All the modules (well, except the web page) are written in Python, and the web application runs on Flask.
The script train.py
processes the data, trains a few models and picks the
best one to generate the prediction for the target set. The model and other
helper functions needed to infer the data are saved in a pickle file.
The script predict.py
loads the trained model and helper functions and uses
them to predict the results on a given dataset. This is mainly used to generate
the Kaggle submission (the best score I could achieve was 0.78947).
There are plenty of resources on how to organize a machine learning project for this particular problem, so I won't go into too many details. I did try to figure things out on my own as much as possible. Below is a summary of the main techniques I used.
The features I picked for the model are:
- Title - extracted from the passenger name. Interestingly, the model seems to be a lot more sensitive to title than gender.
- Age - I filled the missing values with the average age for a given Title. The procedure is not very robust because it assumes that there is at least one age value per title, but luckily that is the case.
- Cabin Deck - extracted from the cabin number. Missing cabin numbers are given the value 'U' - Unspecified.
- Fare - Missing fare values are imputed from the average fare per passenger class
- Embarked - I filled the missing values with the most common port of embarkation ('C' - Cherbourg).
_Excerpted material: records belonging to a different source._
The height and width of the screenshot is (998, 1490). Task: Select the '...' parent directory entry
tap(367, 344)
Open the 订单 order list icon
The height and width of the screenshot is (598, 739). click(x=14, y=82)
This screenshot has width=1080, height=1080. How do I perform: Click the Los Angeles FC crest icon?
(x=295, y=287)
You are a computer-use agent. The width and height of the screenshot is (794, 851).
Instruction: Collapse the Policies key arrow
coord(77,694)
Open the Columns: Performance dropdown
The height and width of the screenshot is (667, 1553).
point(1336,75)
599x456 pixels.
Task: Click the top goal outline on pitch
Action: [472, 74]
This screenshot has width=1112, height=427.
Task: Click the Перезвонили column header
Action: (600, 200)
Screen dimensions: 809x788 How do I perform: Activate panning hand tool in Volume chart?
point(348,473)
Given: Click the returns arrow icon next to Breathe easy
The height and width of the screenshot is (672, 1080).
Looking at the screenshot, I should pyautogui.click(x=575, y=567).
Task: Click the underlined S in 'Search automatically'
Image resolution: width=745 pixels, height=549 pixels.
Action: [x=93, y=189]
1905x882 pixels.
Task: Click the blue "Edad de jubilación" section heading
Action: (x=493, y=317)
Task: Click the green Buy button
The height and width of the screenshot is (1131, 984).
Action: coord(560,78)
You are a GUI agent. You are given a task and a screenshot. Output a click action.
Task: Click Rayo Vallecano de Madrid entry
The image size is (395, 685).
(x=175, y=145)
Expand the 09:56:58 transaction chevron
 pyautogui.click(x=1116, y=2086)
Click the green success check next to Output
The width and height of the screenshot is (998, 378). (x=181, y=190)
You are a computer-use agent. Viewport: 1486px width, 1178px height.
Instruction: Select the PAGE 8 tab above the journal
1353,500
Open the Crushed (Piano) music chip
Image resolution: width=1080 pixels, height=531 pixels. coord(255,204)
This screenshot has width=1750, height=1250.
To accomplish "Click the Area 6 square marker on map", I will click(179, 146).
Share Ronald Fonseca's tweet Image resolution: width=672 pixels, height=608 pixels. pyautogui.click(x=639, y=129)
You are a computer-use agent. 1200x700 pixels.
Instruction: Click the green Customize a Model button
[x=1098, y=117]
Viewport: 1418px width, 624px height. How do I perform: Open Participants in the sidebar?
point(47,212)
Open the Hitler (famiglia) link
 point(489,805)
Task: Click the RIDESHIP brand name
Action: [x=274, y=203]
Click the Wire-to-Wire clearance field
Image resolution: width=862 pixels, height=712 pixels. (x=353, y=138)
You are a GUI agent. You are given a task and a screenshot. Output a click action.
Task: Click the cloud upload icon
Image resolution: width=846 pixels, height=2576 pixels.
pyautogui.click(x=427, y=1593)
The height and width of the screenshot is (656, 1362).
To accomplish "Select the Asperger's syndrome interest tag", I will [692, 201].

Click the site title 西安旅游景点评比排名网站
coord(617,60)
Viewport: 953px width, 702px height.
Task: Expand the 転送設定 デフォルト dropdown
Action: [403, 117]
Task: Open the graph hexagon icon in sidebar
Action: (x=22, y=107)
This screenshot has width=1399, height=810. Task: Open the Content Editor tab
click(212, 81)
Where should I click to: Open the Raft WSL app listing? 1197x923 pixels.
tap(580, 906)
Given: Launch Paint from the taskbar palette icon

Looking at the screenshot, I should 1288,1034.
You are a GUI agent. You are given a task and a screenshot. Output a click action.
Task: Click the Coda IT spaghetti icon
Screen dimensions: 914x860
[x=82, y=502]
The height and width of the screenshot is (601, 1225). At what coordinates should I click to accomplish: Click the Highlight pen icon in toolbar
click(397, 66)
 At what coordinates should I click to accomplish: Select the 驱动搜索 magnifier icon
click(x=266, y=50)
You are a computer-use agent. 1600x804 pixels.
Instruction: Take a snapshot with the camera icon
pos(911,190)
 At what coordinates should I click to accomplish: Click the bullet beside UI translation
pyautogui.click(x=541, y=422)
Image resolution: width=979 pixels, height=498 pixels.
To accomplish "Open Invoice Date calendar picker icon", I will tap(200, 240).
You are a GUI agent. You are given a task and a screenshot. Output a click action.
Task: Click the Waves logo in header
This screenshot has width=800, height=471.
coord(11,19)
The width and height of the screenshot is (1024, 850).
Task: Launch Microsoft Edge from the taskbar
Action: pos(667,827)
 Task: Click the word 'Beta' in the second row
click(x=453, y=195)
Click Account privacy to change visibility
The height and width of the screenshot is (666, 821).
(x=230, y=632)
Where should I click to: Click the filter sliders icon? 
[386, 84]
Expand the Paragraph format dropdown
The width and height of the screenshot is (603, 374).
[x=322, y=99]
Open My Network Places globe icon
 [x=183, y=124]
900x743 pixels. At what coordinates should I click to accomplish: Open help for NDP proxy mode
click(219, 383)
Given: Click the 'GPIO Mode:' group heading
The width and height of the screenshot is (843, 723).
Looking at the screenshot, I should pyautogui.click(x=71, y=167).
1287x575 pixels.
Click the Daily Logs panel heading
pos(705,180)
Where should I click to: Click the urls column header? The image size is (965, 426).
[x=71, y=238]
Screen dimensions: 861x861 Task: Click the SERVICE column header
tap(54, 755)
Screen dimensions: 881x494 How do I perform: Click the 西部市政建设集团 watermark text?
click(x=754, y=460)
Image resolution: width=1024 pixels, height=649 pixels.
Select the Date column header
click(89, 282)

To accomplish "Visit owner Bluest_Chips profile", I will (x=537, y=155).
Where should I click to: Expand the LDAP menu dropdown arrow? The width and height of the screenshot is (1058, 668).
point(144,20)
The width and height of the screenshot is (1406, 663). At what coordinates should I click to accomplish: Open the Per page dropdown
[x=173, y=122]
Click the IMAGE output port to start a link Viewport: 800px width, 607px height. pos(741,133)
- Passenger class, SibSp, Parch - untouched. I saw a lot of notebooks where SibSp and Parch were combined into a "Family size" feature, but I decided that the model should be able to do it by itself.
Numeric features are scaled, and categoric values are turned into "dummies", i.e. one column per category with value 0 or 1.
The mean and variance of the data is calculated only on the training set, to avoid making any sort of assumption on the test set (which should anyway follow the same distribution). This is why the trained scalers are saved to disk during training.
The script goes through several of the models that come with Sklearn, using default parameters. The training set is split into a training set (60% of the samples) and a cross-validation set, and the models are compared based on the score on the CV set.
The best model according to this comparison is the Support Vector Machine
(SVM.SVC
model in Sklearn), with a training score of 0.84 and a CV score: 0.82.
Other models (e.g. RandomForest) achieve a better score on the training set, but
do worse on the test set because of overfitting.
The file app.py
is a Flask application that implementes a REST api
to interrogate the model, and a static web page that makes requests to the server.
It can be run locally in Python, in a Docker container via the included Dockerfile,
or deployed to Heroku. Some of the parameters (e.g. fare, cabin number) are
hard-coded as it would be difficult/not useful for a user to guess them,
but a better solution would be to pick them randomly among the values in the training
set.